Records provided
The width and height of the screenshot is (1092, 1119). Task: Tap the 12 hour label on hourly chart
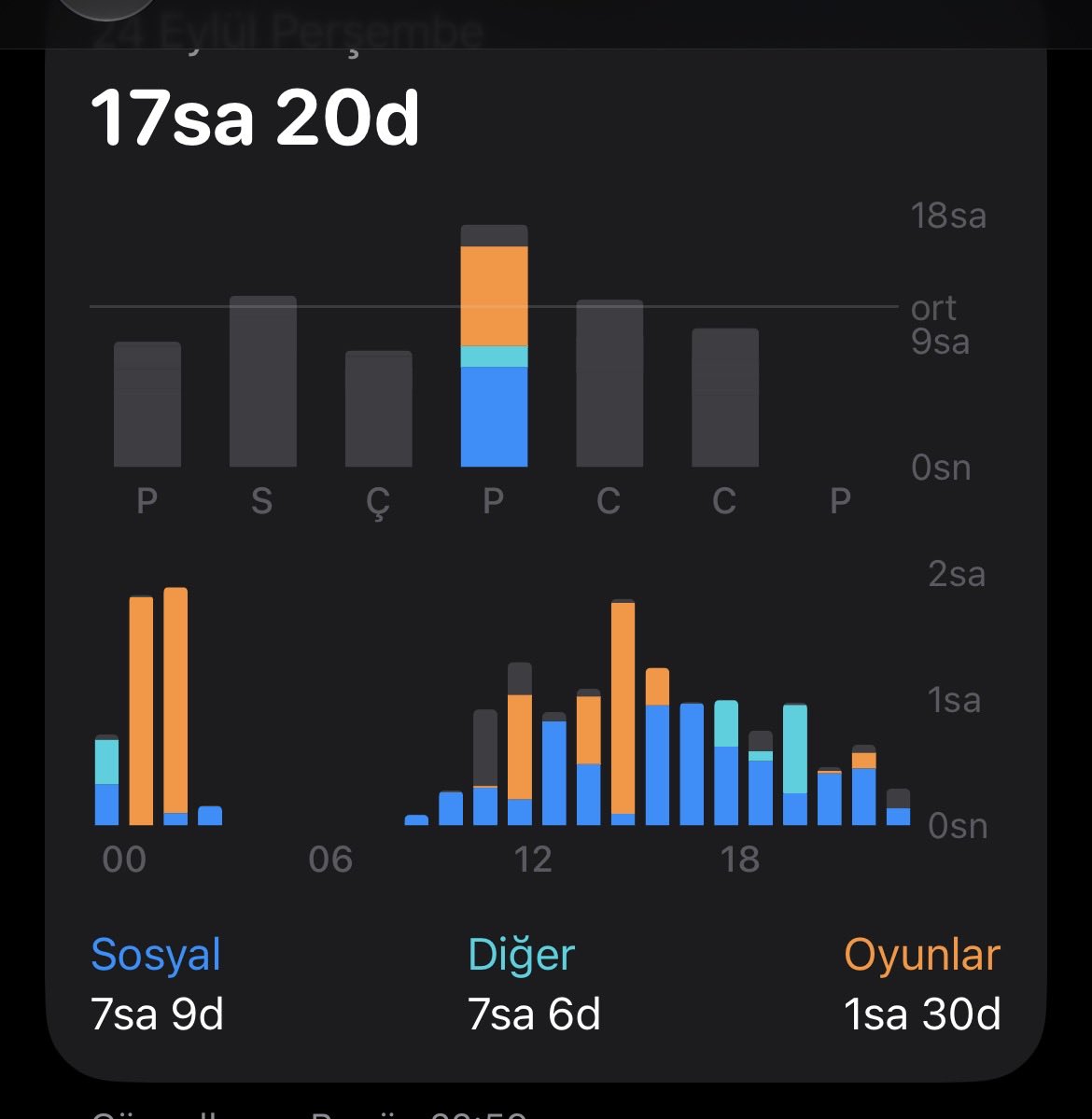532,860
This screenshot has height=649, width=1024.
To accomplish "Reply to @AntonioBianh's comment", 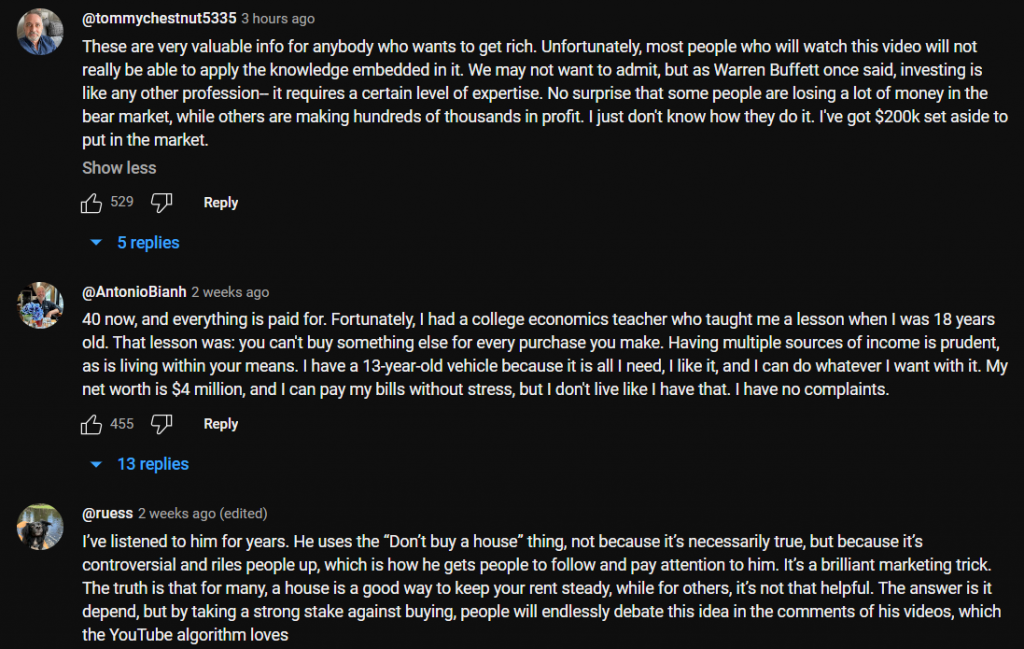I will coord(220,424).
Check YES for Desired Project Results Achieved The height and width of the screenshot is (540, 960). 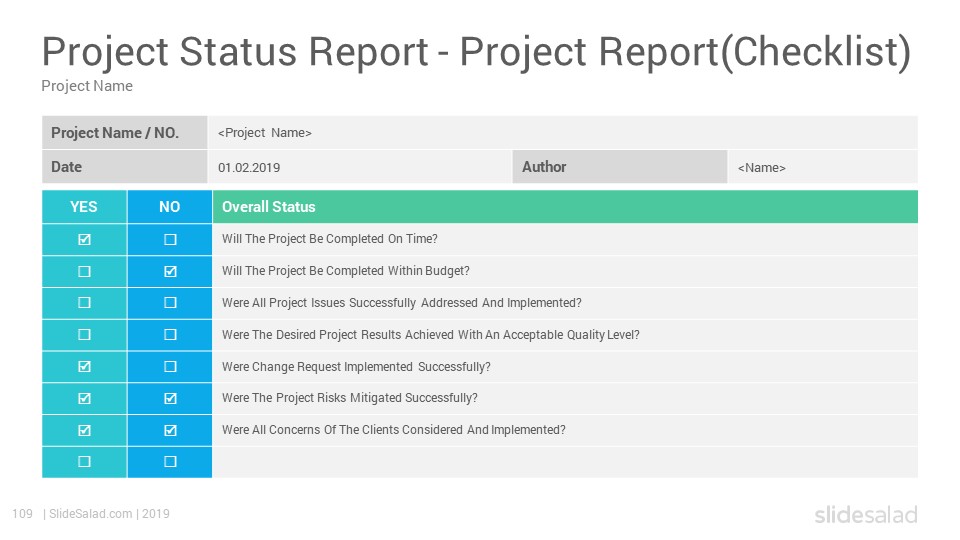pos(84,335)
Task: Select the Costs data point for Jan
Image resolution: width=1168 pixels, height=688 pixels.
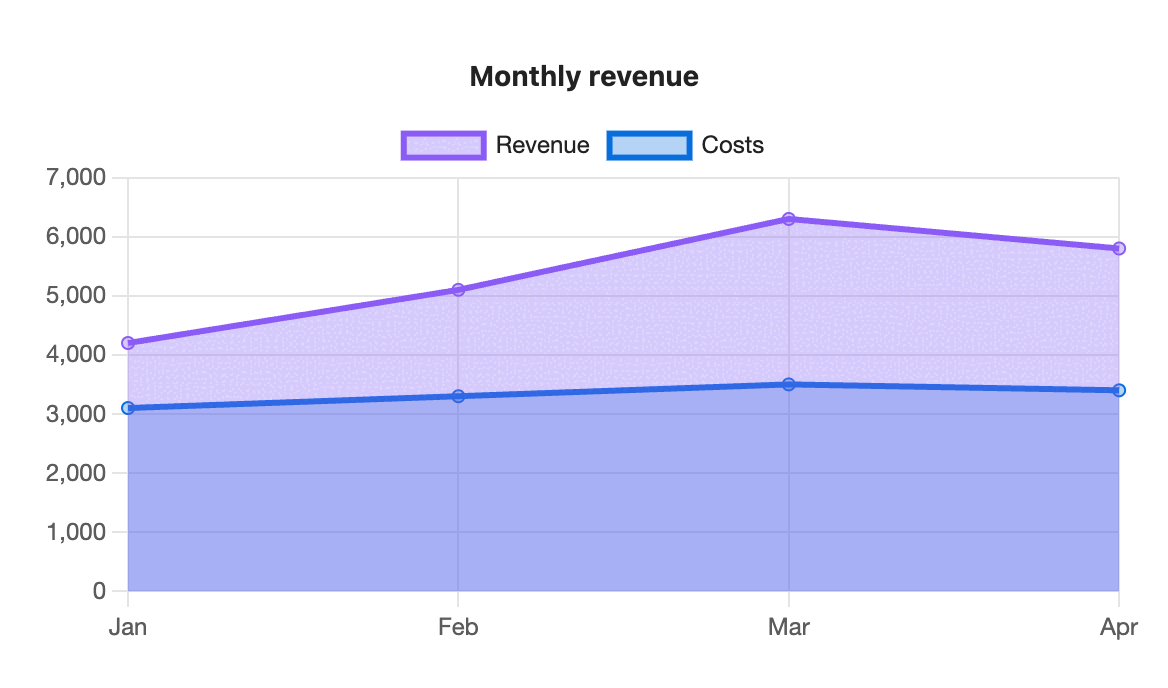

Requirement
Find every line in the entries above that contains the string "Task", matching case exactly, and copy each such line in full.

Correct result
The width and height of the screenshot is (1092, 1119). Task: Tap the 12 hour label on hourly chart
Task: Select the Costs data point for Jan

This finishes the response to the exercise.